Каково оно, ощущать сказываемое? Нет, не объяснить этого. По крайней мере я не могу найти нужных слов для этого ощущения. Ибо невозможно было понять, к чему прикасались его слова. Они кололи, словно иглы, жалили в самую суть, резали по живому. И внутри, и снаружи. Вызывая мой отклик. Его-то и видел Лесник, отвечая на все мои возмущения. Так вот и проходила наша беседа, где я, не произнеся ни одного слова, всё же очень живо отвечал ему и даже спорил с ним.
– И всё же, – продолжал свой сказ Лесник, – устают люди! Вот о чём мы сейчас с тобой говорим, рассуждая об усталости и любви? Всё о том же. О вечном споре, кто мы: скопище бездушных атомов, непонятно каким образом являющее наше сознание, или же Вечная душа? Качаются качели. Туда-сюда. То кто-то скажет, что смерть – это навсегда. А кто-то ему в пику возразит: вот, мол, доказано, что есть жизнь за последней чертой.

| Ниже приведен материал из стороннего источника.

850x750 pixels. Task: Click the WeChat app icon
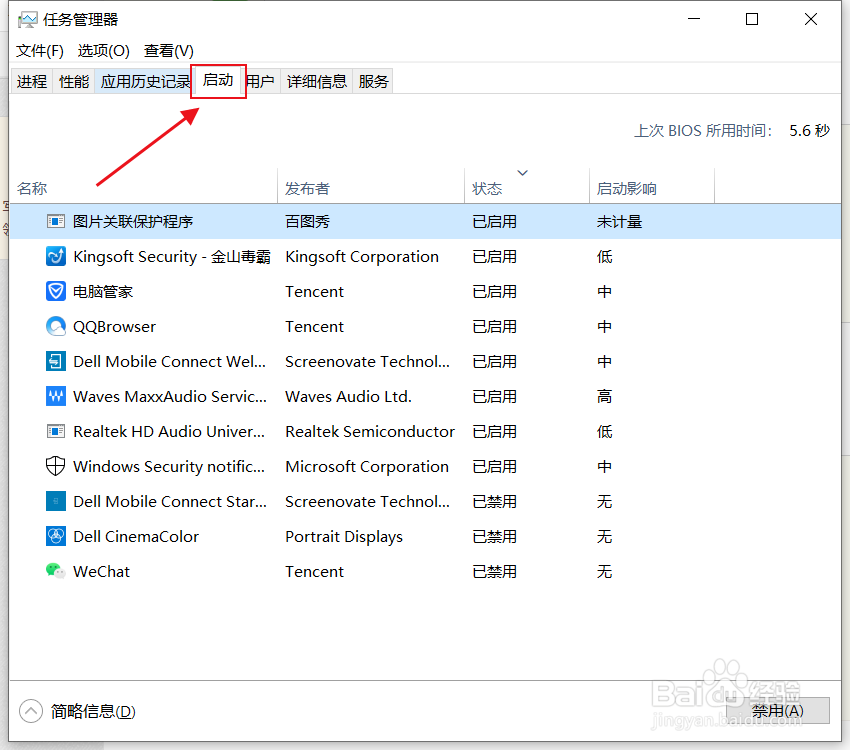55,571
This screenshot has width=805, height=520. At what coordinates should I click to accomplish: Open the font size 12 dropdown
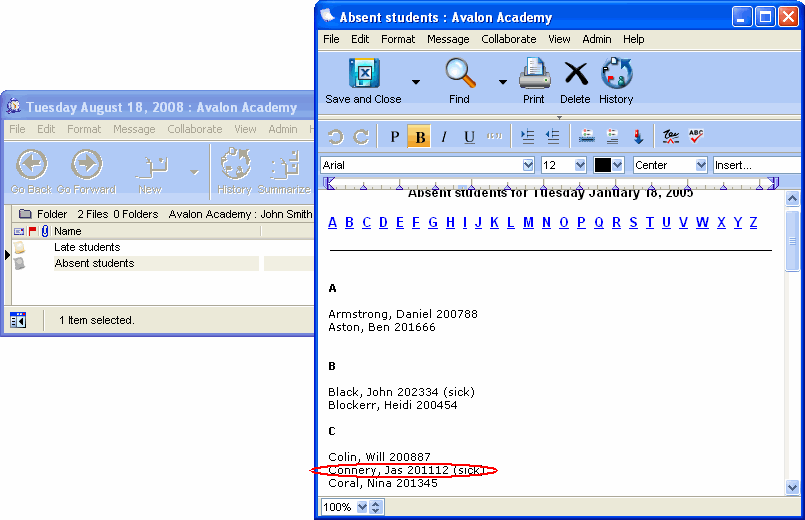(579, 165)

Отчего споры те? От того, что стоит человек перед «стеной плача» и её лишь видит. А отошёл бы он чуть дальше – и открылась бы ему… загадка неразрешимая! В том суть её, что нет смерти вообще. А раз так, то нет и жизни. Так уж устроен твой ум мятежный, что нужны тебе костыли постоянно. На кого-то опереться, кем-то утвердиться. И лучше всего – на кого-то весомого. На тех же жрецов от науки – математиков, кои есть высшее сословие среди люда учёного. Так что же они нам скажут по вопросу тому? Скажут же они то, что вопрос этот давно решён: смерти нет! А причина их уверенности – в математической сингулярности. Не знаю, как ты, но я пугаюсь слов таких. Забористых! Как говорят эти учёные мужи, сингулярность – это, дай бог памяти, точка с непредсказуемым поведением функции, которая стремится к бесконечности. Сложно? Вот и я о том же!